Input Block Start

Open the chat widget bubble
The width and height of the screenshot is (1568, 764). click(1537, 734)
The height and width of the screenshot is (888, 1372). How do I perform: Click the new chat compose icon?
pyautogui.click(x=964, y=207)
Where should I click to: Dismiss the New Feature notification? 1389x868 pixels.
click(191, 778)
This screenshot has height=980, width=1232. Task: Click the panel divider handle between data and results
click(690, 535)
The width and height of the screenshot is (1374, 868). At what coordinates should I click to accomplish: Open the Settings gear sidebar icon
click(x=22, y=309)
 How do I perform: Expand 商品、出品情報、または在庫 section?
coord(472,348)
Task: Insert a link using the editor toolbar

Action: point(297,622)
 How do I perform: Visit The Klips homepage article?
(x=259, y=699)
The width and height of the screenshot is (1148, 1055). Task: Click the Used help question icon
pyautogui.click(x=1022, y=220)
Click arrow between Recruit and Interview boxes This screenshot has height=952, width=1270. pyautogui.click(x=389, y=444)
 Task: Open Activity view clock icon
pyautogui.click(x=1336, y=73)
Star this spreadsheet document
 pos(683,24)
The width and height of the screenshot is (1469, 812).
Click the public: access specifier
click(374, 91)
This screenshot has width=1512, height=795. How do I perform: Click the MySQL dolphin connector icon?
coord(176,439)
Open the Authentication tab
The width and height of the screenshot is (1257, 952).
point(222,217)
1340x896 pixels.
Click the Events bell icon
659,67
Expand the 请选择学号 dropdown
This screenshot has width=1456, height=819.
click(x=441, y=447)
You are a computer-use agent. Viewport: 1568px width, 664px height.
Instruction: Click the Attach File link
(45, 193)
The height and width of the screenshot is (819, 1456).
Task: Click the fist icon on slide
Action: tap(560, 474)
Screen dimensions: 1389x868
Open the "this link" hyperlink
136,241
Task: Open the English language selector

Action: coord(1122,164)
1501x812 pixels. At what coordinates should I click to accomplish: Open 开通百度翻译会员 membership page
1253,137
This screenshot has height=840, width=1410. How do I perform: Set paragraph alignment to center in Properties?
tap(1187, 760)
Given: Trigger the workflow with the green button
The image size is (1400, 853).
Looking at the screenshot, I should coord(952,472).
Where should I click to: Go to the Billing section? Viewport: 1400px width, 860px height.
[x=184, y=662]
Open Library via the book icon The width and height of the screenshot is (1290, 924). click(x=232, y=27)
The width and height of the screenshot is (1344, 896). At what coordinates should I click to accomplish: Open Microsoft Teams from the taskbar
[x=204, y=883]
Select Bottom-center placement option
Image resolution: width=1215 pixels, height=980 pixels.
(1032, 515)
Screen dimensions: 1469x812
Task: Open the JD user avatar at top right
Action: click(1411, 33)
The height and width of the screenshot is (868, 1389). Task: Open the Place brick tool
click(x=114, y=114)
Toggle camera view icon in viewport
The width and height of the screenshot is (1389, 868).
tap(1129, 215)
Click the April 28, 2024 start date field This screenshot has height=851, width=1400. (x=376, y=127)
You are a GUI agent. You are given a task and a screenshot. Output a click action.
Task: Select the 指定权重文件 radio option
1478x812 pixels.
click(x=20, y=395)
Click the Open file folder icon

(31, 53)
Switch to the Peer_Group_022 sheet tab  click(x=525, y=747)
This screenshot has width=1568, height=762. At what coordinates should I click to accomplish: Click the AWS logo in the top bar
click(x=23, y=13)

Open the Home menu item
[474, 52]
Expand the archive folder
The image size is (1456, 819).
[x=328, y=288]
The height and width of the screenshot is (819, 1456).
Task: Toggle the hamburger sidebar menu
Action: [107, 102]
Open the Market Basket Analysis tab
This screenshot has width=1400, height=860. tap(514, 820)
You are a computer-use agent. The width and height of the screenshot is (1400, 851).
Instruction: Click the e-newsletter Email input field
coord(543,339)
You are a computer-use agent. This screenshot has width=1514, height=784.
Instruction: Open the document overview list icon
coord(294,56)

Input Block End

- **What to work on**: Check the records above and copy each line that has the string "computer".

- **Output of the exercise**:
You are a computer-use agent. Viewport: 1568px width, 664px height.
You are a computer-use agent. The width and height of the screenshot is (1400, 851).
You are a computer-use agent. This screenshot has width=1514, height=784.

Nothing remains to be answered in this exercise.